-- EXERCISE TASK A --
In the farm policy article, who was named chairman of the state committee?
-- EXERCISE TASK B --
Write the next few paragraphs of the farm policy article, starting after its final sentence.

-- SOURCE EXTRACT --
----------------------------------------
Among the “pluses” are the American Rescue Plan Act, which provides infrastructure improvements on roads and bridges that will help farmers.
“The investments in the next ten years, producers are really going to welcome,” she said. Emergency relief under ARPA hasn’t rolled out quickly but will be available.
She looks forward to climate-friendly incentives for farmers.
“It’s important to realize those are going to be incentive-based,” she said. “There’s not going to be any ‘club’ that says, ‘You have to do this or you’re not in the farm program.’ That’s not how USDA works. That’s not how it’s ever worked.”
As an example of how the incentives work, she talked about how payments on her own farm helped them buy a no-till drill. She said she hadn’t yet “delved into” concerns about less popular policies such as the Waters of the United States.
Before Svenningsen’s arrival in late March, FSA veteran Brian Haugen served as acting SED. Some top positions — a compliance director and a district director post — waited for the permanent SED.
Todd Hall, a Killdeer, North Dakota rancher who had served with Svenningsen in the Obama years, was named chairman of the state committee. Svenningsen has nominated four new committee members to fill out the committee. She expects them to be vetted and confirmed within a month. Until then, Hall sometimes makes some decisions and others go directly to the National Appeals Division in Washington.
----------------------------------------
-- DATA --
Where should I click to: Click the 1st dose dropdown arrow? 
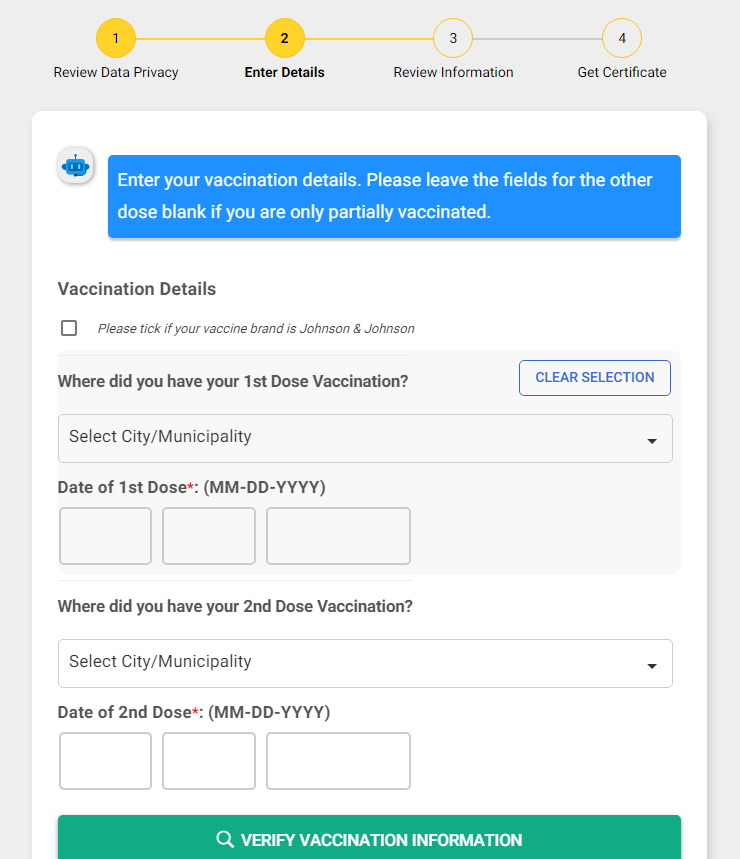click(652, 441)

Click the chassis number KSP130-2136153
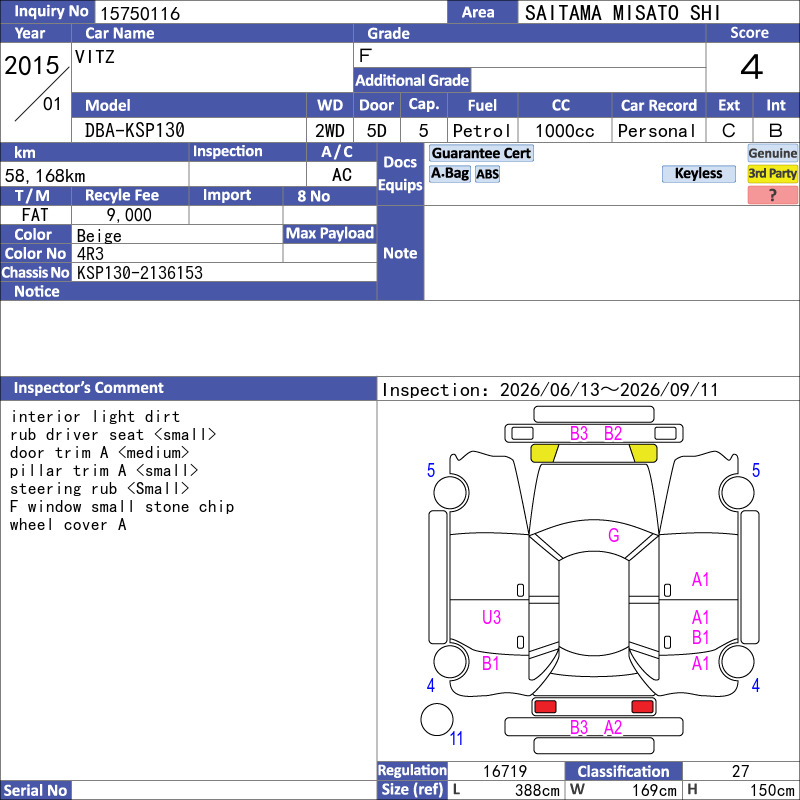140,273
----------------------------------------
-- EXPECTED OUTPUT A --
Todd Hall, a Killdeer, North Dakota rancher.

-- EXPECTED OUTPUT B --
Moving forward
Svenningsen said the FSA will help in the volatile times ahead for agriculture.
March 11 was the deadline for the Conservation Reserve Program signup, with 372,000 acres expiring Sept. 30, 2022, in the multi-year land idling program. The staff runs “scenario” options for producers. Some producers are on a “register” after the deadline.
As of March 14, 2022, the FSA offices are back with doors open, no masks required.
On March 15, farmers signed up for the ARC/PLC (Agriculture Risk Coverage/Price Loss Coverage) programs.
Commodity prices — affected by the Russian invasion of Ukraine and by the weather — have made those decisions more difficult.
“I would like to say things are rosy in agriculture, but I don’t think so,” she said. She is concerned about a severe drought, and especially about producers in western North Dakota, where three counties are in the “D3” extreme drought category.
“Come April 15 (2022) producers in those three counties will be automatically eligible for the Livestock Forage Program,” she said.
Some will also be eligible for the Emergency Livestock Assistance Program, which helps for hauling water and feed to livestock, among other things.
“My sense is that the government payments really helped carry producers,” she said, in the past year. Like all farmers, she hopes for timely rains in 2022.